Santorum also supported TARP, contributing to his profile as someone willing to spend hundreds of billions of dollars in borrowed money when the opportunity arises.
Mitt Romney
As a left-moderate Massachusetts governor, Mitt Romney was the architect of a costly health care program that Obama gleefully calls the basis for Obamacare. On a national scale, the President’s Romneycare inspired entitlement will require borrowing from foreign sources as the program becomes unglued from its presumed cost projections and spirals into insolvency.
As private employers continue to abandon their healthcare policies and direct workers toward single-payer exchanges, the federal government will institute a national healthcare system. The private sector economy will weaken and revenue to pay for health exchanges will decline. With the tax base further stressed, Washington will then shift to paying providers using borrowed money to meet annual requirements.
There is no logical reason to believe that Romney will succeed in repealing or defunding Obamacare if the program, in effect, is modeled on his own despite his declarations to do so. In fact, Romney will fail to win over Republicans, independents, and disaffected Democrats if he gains the nomination because Obama’s highest achievement, popular with progressives, is in effect Romneycare. Obama will be re-elected, he will levy threats about social security checks going un-mailed, and the borrowing culture will persist.
Lastly on Romney, he too supported TARP as a means of propping up the U.S. economy and preventing an economic calamity. Neither happened, yet hundreds of billions of dollars were spent on this venture with the blessing of ostensible private-sector cheerleader Romney.
Ron Paul 2012 Campaign Position
“Ron Paul is taking the lead among his competitors in fighting for the interests of present and future taxpayers. He’s going to Washington to reiterate his longstanding opposition to increasing Washington’s credit card limit merely to advance the status quo, to grow government, and to postpone the hard choices found in his ‘Plan to Restore America,’” said Ron Paul 2012 National Campaign Chairman Jesse Benton.
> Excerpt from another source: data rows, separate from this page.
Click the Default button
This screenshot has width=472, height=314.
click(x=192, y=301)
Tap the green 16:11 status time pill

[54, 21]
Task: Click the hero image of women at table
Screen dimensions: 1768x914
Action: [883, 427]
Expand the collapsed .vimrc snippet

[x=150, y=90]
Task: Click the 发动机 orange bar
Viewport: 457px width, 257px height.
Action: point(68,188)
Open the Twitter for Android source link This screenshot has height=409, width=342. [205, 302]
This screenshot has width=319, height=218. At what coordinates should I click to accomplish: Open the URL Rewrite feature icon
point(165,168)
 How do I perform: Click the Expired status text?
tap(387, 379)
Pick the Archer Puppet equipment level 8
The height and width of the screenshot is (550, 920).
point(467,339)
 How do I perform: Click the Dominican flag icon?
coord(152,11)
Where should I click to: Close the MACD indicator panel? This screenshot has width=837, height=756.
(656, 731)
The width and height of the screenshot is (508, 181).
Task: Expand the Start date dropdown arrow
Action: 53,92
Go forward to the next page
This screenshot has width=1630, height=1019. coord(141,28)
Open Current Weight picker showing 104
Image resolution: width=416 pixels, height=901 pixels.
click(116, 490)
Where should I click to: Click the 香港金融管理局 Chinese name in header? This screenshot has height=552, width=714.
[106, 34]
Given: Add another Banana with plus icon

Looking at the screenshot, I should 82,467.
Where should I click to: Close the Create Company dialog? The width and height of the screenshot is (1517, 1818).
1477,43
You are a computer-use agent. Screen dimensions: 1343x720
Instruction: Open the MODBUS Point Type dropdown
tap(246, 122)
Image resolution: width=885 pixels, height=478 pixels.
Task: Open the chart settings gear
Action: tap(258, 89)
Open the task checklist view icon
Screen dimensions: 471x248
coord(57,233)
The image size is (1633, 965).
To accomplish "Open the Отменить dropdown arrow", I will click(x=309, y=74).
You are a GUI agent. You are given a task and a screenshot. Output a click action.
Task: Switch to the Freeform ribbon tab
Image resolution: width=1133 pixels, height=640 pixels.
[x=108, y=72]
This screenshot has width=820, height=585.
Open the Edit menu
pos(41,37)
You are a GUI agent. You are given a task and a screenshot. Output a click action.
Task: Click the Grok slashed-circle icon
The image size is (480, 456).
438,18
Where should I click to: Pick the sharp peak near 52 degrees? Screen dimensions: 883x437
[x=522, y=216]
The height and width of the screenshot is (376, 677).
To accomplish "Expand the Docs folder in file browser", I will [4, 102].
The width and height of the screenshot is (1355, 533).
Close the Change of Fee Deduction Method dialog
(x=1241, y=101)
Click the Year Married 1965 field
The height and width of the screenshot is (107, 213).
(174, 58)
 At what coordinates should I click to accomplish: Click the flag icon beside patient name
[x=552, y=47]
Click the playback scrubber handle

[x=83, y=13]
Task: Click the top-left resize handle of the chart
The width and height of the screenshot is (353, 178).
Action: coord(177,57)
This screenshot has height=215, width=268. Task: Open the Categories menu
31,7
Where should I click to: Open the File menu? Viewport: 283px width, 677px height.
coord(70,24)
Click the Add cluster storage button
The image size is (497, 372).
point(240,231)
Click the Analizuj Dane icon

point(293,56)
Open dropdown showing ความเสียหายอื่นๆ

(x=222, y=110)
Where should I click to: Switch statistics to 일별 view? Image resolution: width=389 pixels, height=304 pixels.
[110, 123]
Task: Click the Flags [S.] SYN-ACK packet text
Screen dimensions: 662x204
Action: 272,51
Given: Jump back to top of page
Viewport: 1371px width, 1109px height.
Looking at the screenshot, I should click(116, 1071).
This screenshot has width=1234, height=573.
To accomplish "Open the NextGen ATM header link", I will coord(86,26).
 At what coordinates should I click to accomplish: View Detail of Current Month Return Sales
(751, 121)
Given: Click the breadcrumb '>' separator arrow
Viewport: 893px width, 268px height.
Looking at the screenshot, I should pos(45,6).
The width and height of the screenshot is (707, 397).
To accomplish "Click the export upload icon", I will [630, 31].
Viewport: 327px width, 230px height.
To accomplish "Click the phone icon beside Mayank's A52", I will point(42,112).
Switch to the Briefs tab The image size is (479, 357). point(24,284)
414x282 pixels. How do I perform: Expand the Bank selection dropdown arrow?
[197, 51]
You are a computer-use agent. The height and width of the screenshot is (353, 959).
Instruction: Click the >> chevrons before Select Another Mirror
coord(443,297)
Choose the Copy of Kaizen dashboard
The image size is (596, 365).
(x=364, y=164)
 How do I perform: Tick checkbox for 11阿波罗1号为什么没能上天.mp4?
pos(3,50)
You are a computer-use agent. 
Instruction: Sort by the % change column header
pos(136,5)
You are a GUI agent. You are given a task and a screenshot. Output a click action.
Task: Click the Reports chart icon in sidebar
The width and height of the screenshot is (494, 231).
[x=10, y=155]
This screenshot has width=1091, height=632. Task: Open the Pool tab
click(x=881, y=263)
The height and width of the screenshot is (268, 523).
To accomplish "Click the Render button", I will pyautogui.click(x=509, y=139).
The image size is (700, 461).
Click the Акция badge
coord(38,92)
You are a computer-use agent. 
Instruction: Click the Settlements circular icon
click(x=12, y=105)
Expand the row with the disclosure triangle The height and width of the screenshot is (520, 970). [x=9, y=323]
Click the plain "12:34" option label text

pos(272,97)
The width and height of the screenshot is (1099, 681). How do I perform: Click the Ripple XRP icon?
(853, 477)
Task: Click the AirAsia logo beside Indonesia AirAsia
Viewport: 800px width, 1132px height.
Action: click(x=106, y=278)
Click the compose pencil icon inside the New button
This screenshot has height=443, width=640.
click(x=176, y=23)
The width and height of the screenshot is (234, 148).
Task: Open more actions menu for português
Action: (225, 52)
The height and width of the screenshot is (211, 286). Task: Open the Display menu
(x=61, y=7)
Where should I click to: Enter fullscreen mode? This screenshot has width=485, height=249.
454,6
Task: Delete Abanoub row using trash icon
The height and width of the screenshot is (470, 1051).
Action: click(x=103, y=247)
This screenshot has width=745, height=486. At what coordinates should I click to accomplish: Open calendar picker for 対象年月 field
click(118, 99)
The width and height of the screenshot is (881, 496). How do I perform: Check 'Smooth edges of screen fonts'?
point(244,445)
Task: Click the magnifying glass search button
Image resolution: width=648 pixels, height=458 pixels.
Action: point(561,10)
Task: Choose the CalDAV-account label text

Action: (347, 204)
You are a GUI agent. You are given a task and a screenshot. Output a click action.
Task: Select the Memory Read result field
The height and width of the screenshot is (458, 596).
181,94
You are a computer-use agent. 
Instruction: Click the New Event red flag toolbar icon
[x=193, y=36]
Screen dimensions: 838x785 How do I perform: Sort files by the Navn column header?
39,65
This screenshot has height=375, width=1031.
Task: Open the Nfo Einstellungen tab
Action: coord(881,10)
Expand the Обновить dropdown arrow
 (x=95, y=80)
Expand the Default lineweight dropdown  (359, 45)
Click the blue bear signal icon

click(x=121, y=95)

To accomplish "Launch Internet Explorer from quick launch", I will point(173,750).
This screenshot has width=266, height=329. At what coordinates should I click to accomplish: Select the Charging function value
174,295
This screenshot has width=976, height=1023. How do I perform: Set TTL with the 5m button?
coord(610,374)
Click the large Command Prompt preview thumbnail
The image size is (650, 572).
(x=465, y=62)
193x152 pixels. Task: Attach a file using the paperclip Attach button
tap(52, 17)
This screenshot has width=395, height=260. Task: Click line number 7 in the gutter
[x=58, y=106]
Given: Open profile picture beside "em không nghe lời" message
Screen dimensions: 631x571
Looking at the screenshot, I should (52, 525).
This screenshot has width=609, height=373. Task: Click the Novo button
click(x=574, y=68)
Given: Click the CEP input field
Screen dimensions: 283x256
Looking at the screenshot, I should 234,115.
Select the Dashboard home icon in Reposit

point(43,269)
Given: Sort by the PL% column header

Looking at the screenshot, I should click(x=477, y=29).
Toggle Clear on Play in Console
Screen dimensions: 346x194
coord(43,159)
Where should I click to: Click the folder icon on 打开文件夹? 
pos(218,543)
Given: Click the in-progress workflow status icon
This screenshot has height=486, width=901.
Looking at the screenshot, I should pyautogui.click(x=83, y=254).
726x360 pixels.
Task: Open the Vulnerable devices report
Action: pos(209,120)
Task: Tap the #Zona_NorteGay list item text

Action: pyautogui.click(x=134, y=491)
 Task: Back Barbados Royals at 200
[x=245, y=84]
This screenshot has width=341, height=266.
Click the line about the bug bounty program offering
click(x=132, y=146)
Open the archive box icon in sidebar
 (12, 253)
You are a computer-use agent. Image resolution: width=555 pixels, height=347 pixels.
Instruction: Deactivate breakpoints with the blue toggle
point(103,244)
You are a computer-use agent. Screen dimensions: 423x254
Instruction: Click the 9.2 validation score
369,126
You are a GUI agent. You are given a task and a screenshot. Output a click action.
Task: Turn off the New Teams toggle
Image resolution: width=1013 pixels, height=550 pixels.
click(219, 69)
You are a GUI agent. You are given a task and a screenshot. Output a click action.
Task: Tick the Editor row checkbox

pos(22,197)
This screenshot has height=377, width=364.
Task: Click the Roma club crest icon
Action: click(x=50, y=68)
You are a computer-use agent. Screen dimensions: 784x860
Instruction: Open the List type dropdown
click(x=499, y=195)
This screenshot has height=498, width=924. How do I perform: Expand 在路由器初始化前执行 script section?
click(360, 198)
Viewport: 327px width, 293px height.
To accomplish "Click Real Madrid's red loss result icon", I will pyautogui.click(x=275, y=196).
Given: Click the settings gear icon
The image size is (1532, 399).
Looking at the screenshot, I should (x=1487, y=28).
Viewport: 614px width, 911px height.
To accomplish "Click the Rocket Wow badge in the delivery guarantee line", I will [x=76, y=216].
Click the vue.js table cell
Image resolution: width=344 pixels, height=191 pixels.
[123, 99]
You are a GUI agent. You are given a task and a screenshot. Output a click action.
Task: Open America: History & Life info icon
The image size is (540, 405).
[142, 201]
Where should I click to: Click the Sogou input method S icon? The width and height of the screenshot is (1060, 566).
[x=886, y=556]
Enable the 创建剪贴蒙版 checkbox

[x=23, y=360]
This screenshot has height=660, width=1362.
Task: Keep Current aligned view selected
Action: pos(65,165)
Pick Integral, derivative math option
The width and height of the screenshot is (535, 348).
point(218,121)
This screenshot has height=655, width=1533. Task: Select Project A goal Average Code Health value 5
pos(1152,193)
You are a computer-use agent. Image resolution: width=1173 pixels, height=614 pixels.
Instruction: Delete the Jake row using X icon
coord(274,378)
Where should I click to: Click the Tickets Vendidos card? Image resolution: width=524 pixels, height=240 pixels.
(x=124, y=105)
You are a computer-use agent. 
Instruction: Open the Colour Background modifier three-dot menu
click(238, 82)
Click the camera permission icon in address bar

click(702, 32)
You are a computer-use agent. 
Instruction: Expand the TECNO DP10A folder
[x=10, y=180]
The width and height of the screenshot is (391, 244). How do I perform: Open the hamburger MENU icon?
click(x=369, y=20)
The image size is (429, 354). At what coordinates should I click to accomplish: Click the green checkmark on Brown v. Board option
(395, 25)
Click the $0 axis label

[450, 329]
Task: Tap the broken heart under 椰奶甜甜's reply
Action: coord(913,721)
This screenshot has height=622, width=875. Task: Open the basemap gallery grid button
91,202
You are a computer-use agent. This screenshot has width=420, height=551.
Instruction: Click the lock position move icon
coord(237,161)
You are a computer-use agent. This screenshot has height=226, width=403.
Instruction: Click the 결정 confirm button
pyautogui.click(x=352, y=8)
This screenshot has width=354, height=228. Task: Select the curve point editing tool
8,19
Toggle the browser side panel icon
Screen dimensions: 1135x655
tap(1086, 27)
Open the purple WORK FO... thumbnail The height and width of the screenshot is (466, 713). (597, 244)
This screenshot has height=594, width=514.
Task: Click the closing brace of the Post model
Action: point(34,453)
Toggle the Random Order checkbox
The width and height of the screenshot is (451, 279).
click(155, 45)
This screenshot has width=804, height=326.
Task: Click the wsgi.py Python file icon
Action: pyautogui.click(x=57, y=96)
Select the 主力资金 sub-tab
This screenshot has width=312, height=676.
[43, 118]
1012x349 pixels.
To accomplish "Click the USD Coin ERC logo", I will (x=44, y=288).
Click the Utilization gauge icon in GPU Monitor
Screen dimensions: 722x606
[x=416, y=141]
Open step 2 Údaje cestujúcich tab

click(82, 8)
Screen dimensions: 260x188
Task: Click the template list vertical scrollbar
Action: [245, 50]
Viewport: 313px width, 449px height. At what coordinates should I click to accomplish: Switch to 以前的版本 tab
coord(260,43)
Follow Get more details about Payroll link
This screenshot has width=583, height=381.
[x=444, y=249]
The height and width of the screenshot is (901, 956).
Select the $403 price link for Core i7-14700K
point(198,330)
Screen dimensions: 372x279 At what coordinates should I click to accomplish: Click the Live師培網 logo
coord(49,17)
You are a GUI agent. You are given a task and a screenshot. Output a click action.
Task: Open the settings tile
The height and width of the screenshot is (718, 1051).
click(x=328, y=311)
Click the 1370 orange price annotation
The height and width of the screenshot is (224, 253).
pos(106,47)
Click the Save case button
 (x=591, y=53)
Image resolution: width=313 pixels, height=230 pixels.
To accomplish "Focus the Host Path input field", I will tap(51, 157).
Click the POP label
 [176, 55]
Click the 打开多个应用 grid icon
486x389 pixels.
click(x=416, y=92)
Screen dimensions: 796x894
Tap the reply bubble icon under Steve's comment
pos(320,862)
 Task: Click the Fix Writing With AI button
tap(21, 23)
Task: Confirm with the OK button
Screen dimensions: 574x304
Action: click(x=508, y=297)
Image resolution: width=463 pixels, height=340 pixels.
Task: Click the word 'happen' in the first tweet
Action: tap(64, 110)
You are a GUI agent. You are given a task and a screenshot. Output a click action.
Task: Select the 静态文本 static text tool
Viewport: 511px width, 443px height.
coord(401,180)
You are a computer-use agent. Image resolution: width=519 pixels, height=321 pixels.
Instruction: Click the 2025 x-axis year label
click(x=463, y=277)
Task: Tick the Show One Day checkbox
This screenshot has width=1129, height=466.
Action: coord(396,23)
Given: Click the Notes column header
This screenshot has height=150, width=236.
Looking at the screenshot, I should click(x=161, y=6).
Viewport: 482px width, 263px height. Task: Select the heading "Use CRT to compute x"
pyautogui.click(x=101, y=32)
“Voters want to know exactly where Ron Paul’s rivals stand on the issue not only of directly increasing the debt through voting. They want to know if their records illustrate longstanding contributions to an atmosphere that encourages borrowing in the first place. One need only look to the records of Dr. Paul’s competitors Newt Gingrich, Rick Santorum, and Mitt Romney for an answer to this question,” added Mr. Benton.